** start Document text **
The U.S. Department of Agriculture has awarded $6 million to a Maine project to reduce the impact of flooding on roads and restore critical habitat for Atlantic salmon and Eastern brook trout.

The Maine Aquatic Connectivity Restoration Project, a partnership led by The Nature Conservancy, will help private forestland owners reduce the impact of flooding on road networks and restore more than 250 miles of fish habitat in northern and eastern Maine. The project is one of 88 projects across the country that will receive $225 million in federal funding through the U.S. Department of Agriculture’s Natural Resources Conservation Services, the department announced Wednesday.

“With over 11 million acres of Maine forest in private hands, this project stands ultimately to influence stream-friendly management on thousands of miles of some of the best aquatic habitat in the east and spur innovations and efficiencies to influence restoration even more broadly nationally as we and our partners share lessons from this project,” Kate Dempsey, state director of The Nature Conservancy in Maine, said in a prepared statement.

The five-year project aims to replace several hundred culverts, restoring 250 miles of brooks, streams and rivers in more than a dozen priority watersheds. The project area includes the last endangered Atlantic salmon listed watersheds and some of the highest quality Eastern brook trout habitat remaining in the United States. Fragmented aquatic habitat is a primary threat to both species.
** end Document text **
** start Dataset section **
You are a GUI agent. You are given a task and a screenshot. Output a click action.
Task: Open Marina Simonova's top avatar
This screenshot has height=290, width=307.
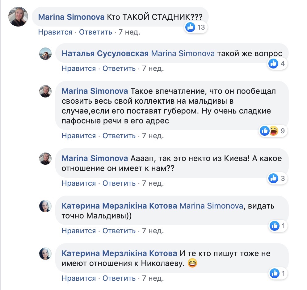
** end Dataset section **
* [What you should do] Carry on the article about the Maine project to replace culverts and restore fish habitat, picking up after its final sentence.

* [Answer for the task]
The partnership includes two dozen entities, including Project SHARE, Maine Audubon, Atlantic Salmon Federation, Appalachian Mountain Club, Penobscot Indian Nation, Houlton Band of Maliseets and the Passamaquoddy Indian Nation.

Senators Susan Collins and Angus King and Rep. Bruce Poliquin wrote a joint letter of support for the initiative.

“The project represents the very best of Maine – environmental stewardship combined with economic growth and driven by innovative collaboration – all of which once again shows that, in Maine, preserving our environment and building our economy go hand-in-hand,” King said in a statement.

Poliquin said the state’s fisheries and coastal habitats are key parts of Maine’s identity and provide “thousands of jobs through tourism, harvesting and other critical industries.”

This story will be updated.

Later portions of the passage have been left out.